目的 研究虎皮楠生物碱daphnioldhanin E诱导人肝癌HepG2细胞死亡的机制。方法 HepG2细胞用daphnioldhanin E（10、30 μg/mL）处理后，瑞姬氏染色法观察细胞形态变化，DNA琼脂糖凝胶电泳检测细胞凋亡情况，MTT法检测细胞凋亡抑制剂Z-VAD- FMK对daphnioldhanin E抗癌活性的影响，分光光度法检测caspase-3酶活性的变化。结果 瑞姬氏染色显示，HepG2细胞经daphnioldhanin E处理48 h后，细胞体积增大，细胞核清晰可见，周围出现大量的胞浆空泡，但细胞膜仍保持完整；DNA琼脂糖凝胶电泳结果可见大量50～200 bp的片段；MTT法检测结果显示Z-VAD-FMK不能阻断daphnioldhanin E对HepG2细胞增殖的抑制作用；分光光度法测定显示，daphnioldhanin E给药组与对照组HepG2细胞caspase-3酶活性无明显变化，表明daphnioldhanin E对HepG2细胞的杀伤作用与caspase-3激活通路无关。结论 Daphnioldhanin E可能通过类凋亡方式明显诱导HepG2细胞程序性死亡，该过程不依赖于caspase-3途径。
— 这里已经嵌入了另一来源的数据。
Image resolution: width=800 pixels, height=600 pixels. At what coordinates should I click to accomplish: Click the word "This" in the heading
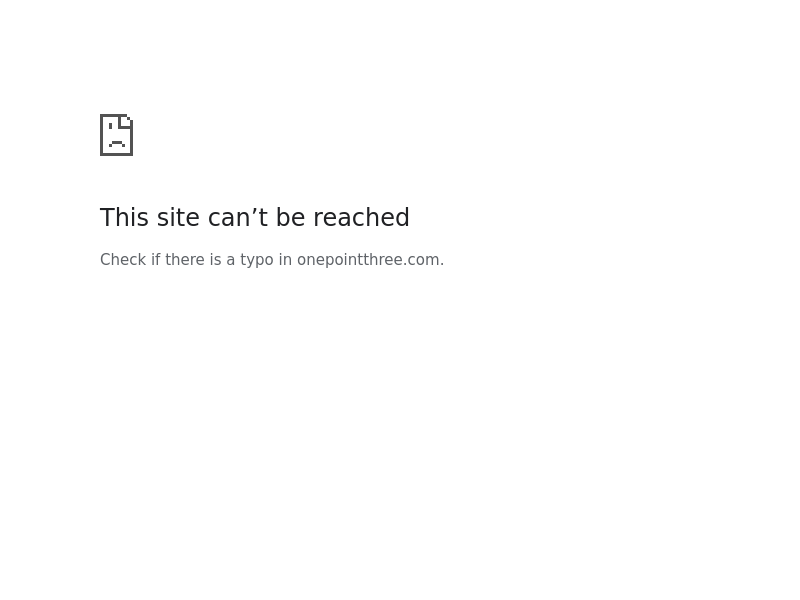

Objective To investigate the mechanism of HepG2 cell death induced by daphnioldhanin E from Daphniphyllum oldhami. Methods The HepG2 cells were treated with daphnioldhanin E (10 and 30 μg/mL), and the morphologic changes of cells were observed by Wright-Giemsa staining. DNA agarose gel electrophoresis, MTT assay, and spectrophotometric method were conducted to detect cell apoptosis, effect of Z-VAD-FMK on antitcancer activity of daphnioldhanin E, and activity changes of caspase-3, respectively. Results Wright-Giemsa staining demonstrated that the volume of HepG2 cell increased after 48 h treatment with daphnioldhanin E, the nucleus was clearly visible and surrounded by a large number of cytoplasmic vacuoles, while the cell membranes remained intact. DNA ladder electrophoresis resulted in a large number of small fragments of 50—200 bp; MTT assay displayed that Z-VAD-FMK could not block the inhibition of daphnioldhanin E on the proliferation of HepG2 cells; Spectrophotometric results demonstrated that caspase-3 activity of HepG2 cells had no obvious change compared with the control group, which indicated that the lethal effect of daphnioldhanin E on HepG2 cells was unrelated to caspase-3 activation pathway. Conclusion Daphnioldhanin E could induce the programmed death of HepG2 cells by paraptosis and the process is not dependent on the caspase-3 pathway.